Violence institutionnelle
Alors pourquoi rouvrir ce centre aujourd’hui? Probablement parce que, comme l’a rapporté la presse, la violence augmente dans plusieurs CFA. Les voisin·es des centres se plaignent de problèmes de sécurité (accusations de vols, agressions et cambriolages). Mais il serait trop facile d’imputer la violence aux seul·es requérant·es d’asile.D’une part les conditions de vie en CFA relèvent d’une forme de violence (diverses restrictions de droits fondamentaux). D’autre part certaines brutalités sont le fait des agents de sécurité à l’encontre des requérant·es (accusations de violences [3], mise en danger via le recours à une « salle de réflexion » [4]).
Le SEM est sommé d’agir, alors il rouvre un centre spécifique. Mais quels problèmes cette structure peut-elle résoudre ? Ne s’agit- il pas plutôt d’une stratégie de communication? Et si les accusations de délinquance devaient se vérifier,la réponse ne se situerait- elle pas plutôt au niveau de la justice pénale qu’au niveau des conditions d’hébergement de requérant·es d’asile ? La décision du SEM est discutable, bien qu’elle s’appuie sur la loi, et on peine à voir comment la structure va justifier son existence sur le long terme. L’administration le sent, et évoque déjà la possibilité de faire des Verrières, à terme, une forme d’extension du centre de Boudry. C’est avec un peu d’appréhension que nous attendons de voir pour qui et pour quoi…
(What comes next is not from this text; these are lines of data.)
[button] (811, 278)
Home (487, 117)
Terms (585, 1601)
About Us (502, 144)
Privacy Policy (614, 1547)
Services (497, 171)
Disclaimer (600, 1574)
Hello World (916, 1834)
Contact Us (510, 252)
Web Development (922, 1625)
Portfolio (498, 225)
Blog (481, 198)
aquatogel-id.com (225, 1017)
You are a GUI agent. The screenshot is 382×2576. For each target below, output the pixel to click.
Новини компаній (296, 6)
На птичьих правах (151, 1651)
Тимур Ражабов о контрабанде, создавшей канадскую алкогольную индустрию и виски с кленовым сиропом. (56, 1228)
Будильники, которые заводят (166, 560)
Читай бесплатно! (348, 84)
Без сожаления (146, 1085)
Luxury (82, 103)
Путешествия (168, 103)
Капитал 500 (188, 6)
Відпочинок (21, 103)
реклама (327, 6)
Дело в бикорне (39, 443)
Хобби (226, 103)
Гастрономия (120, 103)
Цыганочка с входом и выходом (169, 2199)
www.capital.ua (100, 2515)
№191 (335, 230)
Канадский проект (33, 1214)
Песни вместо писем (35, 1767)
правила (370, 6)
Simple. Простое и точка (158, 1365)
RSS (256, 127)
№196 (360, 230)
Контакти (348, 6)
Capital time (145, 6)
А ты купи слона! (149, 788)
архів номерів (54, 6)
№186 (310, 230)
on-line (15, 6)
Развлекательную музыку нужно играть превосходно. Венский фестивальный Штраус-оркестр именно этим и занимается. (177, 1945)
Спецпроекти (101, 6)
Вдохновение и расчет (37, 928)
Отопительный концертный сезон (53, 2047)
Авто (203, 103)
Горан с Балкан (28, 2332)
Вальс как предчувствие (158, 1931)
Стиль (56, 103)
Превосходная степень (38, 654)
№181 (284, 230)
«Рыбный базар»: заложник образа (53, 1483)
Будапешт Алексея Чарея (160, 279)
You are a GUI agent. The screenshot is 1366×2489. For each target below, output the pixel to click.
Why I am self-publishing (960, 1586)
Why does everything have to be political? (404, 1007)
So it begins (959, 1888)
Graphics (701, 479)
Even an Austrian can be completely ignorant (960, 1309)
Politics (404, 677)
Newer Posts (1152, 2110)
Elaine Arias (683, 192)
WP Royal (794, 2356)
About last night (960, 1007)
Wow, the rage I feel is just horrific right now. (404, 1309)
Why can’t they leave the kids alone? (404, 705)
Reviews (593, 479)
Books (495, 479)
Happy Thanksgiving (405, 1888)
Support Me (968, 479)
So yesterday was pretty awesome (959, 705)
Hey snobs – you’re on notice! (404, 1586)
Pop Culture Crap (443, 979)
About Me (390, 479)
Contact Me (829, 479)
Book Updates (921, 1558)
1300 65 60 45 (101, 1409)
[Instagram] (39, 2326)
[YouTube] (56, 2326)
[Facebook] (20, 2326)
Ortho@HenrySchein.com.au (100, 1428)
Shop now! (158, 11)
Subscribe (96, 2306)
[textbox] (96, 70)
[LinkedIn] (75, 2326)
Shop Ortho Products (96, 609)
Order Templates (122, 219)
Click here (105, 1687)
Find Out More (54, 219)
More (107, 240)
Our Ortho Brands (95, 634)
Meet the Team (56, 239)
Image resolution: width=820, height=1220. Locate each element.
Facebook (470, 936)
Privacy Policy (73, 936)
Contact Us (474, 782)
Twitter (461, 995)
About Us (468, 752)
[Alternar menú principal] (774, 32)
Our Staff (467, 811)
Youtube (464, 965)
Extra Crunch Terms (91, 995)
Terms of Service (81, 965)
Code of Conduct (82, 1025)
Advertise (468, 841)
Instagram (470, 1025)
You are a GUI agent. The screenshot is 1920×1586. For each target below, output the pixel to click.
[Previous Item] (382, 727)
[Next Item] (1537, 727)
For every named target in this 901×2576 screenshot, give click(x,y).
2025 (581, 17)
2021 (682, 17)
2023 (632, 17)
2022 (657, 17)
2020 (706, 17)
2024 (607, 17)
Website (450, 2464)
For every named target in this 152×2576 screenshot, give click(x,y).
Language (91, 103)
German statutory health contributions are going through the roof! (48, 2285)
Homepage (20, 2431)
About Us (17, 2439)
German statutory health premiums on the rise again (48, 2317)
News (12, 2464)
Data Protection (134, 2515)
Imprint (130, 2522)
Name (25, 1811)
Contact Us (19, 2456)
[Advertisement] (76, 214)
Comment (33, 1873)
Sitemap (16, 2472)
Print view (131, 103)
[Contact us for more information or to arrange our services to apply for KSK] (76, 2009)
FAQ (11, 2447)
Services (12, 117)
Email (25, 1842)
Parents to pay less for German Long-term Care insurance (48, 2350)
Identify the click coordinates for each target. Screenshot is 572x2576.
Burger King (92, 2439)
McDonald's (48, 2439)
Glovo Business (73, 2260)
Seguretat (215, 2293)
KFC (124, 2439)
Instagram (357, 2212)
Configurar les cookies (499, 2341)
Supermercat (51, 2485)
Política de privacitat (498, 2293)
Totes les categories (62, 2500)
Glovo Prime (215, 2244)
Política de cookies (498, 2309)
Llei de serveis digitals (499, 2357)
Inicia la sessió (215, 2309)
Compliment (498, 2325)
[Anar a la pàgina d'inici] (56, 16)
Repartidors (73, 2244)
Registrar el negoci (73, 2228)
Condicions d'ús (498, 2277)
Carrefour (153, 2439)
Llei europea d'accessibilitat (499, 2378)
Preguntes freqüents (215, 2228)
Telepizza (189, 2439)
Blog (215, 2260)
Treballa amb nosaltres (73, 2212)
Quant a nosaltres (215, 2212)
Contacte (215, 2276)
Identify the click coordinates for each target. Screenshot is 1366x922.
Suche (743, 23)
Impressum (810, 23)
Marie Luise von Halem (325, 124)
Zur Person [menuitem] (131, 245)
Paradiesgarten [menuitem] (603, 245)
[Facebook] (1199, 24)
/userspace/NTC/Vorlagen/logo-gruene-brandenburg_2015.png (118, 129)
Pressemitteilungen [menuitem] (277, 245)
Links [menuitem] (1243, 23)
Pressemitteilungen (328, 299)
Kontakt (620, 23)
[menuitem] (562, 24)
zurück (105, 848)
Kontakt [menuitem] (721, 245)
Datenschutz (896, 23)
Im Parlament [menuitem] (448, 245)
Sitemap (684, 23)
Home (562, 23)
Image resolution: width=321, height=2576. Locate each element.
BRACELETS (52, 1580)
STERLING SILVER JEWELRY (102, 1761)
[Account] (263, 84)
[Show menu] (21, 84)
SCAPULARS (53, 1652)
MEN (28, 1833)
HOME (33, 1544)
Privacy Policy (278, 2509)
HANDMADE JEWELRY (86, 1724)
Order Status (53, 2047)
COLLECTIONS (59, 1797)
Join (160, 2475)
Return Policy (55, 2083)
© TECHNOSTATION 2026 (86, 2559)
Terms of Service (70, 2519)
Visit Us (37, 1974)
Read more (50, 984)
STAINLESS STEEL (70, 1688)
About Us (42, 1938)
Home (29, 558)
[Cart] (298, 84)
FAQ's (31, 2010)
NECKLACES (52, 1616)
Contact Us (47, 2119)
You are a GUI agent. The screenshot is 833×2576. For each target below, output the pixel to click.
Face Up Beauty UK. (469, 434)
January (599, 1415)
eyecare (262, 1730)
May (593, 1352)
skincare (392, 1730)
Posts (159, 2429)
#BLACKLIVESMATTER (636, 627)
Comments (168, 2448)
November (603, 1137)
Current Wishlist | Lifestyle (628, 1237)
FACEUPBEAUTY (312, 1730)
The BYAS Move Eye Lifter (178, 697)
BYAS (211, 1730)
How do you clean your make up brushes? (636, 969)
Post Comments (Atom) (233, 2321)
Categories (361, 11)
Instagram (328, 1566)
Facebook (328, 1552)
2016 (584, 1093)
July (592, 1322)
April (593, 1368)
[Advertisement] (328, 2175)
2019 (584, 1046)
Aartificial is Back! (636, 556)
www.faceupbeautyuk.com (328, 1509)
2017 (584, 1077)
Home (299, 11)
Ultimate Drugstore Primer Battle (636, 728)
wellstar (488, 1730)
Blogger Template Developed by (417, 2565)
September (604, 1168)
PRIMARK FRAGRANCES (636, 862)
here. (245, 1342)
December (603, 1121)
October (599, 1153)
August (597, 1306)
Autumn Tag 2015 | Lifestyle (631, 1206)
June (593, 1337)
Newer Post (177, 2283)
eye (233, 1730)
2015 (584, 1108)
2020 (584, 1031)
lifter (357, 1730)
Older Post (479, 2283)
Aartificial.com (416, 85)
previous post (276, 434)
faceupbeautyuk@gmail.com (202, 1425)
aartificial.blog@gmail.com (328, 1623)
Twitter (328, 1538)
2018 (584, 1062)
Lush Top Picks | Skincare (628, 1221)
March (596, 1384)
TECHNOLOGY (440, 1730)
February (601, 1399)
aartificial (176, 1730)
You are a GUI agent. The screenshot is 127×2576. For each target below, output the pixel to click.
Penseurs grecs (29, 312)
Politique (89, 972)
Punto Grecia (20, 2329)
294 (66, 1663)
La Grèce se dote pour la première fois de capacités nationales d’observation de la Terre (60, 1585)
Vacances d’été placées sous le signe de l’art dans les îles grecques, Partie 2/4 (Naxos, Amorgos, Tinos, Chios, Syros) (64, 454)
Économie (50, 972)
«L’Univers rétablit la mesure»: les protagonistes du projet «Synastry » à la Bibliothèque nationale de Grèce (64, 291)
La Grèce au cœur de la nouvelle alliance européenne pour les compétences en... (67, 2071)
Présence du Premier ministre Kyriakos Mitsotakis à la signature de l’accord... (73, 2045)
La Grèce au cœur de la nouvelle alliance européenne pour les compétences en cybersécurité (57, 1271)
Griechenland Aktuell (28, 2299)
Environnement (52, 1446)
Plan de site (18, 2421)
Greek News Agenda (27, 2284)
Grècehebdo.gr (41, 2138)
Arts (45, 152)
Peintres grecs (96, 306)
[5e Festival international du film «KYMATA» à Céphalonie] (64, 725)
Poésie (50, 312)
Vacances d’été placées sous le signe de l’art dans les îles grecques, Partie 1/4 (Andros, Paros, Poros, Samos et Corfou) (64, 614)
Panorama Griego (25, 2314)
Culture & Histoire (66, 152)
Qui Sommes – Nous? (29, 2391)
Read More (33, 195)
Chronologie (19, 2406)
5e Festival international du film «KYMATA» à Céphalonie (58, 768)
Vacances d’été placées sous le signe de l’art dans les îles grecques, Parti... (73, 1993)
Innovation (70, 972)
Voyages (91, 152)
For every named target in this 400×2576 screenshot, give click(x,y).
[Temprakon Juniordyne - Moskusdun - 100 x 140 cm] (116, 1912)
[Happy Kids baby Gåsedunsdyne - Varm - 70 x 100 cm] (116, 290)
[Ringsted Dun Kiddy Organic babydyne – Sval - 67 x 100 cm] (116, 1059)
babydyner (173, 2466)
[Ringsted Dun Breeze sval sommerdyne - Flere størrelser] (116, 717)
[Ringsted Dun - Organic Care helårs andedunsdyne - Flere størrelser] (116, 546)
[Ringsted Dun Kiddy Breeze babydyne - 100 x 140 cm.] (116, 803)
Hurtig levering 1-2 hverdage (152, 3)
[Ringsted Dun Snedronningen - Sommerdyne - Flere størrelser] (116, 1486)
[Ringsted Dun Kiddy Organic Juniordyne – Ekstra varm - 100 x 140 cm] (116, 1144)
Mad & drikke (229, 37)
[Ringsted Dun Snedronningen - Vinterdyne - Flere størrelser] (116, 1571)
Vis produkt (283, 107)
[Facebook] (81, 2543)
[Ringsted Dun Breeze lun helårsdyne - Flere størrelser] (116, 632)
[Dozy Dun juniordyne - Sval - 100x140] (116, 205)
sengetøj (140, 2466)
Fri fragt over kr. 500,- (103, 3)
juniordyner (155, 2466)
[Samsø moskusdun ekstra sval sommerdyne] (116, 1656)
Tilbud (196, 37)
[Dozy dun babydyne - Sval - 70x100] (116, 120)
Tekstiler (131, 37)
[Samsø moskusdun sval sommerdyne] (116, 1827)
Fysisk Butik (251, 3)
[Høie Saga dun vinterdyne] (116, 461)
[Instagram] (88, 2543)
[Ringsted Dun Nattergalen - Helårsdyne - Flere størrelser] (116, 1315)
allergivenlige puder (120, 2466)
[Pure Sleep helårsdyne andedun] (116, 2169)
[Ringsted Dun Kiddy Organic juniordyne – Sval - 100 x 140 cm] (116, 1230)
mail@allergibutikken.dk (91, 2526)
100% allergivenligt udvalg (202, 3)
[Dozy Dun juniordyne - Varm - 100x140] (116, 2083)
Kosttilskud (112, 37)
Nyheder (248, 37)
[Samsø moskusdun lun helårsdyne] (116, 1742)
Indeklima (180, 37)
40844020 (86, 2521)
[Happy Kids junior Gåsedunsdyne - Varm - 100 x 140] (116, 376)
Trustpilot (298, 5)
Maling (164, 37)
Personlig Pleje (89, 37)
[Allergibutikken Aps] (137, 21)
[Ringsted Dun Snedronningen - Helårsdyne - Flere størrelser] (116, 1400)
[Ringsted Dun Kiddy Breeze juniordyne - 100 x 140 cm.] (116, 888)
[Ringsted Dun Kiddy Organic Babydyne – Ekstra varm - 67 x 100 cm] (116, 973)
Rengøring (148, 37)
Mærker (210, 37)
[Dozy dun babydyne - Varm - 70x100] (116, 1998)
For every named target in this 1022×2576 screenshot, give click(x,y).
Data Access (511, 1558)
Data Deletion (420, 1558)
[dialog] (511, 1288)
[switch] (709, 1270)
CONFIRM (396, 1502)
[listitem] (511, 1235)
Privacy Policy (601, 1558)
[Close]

Rappelons aussi que lors de sa première ouverture, le centre des Verrières avait sur- tout dissuadé les personnes qui y étaient assignées d’y rester, et nombre d’entre elles avaient disparu dans la clandestinité. Le centre est situé à quelques kilomètres seulement de la frontière française… à dessein? Selon un article paru dans la NZZ, 5 des 12 premières personnes assignées ont immédiatement disparu. Nous pouvons faire cette hypothèse: le centre des Verrières servirait surtout à ce qu’on n’y réside pas. Voilà un étrange concept !
Loin des errements du SEM autour de la notion glissante de « récalcitrant », la Commission nationale de prévention de la torture suggère dans un récent rapport [5] des pistes plus sérieuses pour lutter contre les phénomènes de violence dans les centres: mettre en place un plan de prévention, repérer les personnes vulnérables, améliorer l’accès aux soins. Combien de la violence, évoquée par le SEM pour justifier l’ouverture des Verrières, provient-elle de problèmes psychiques, de situation de désespoir renforcé par des conditions d’hébergement austères ? Les millions pour faire fonctionner les Verrières seraient sûrement mieux investis dans l’encadrement que dans la pseudo-sécurité.
ALDO BRINA
[1] OSAR, « Centre des Verrières : les requérants d’asile doivent bénéficier d’une représentation juridique », Eliane Engeler, 2 février 2021
[2] ats, « Les requérants récalcitrants aux Verrières », in 24 h, 29.11.18. Selon un échange d’email avec le SEM du 26 mars 2020, « on peut présumer que les coûts de fonctionnement seront du même ordre de grandeur ».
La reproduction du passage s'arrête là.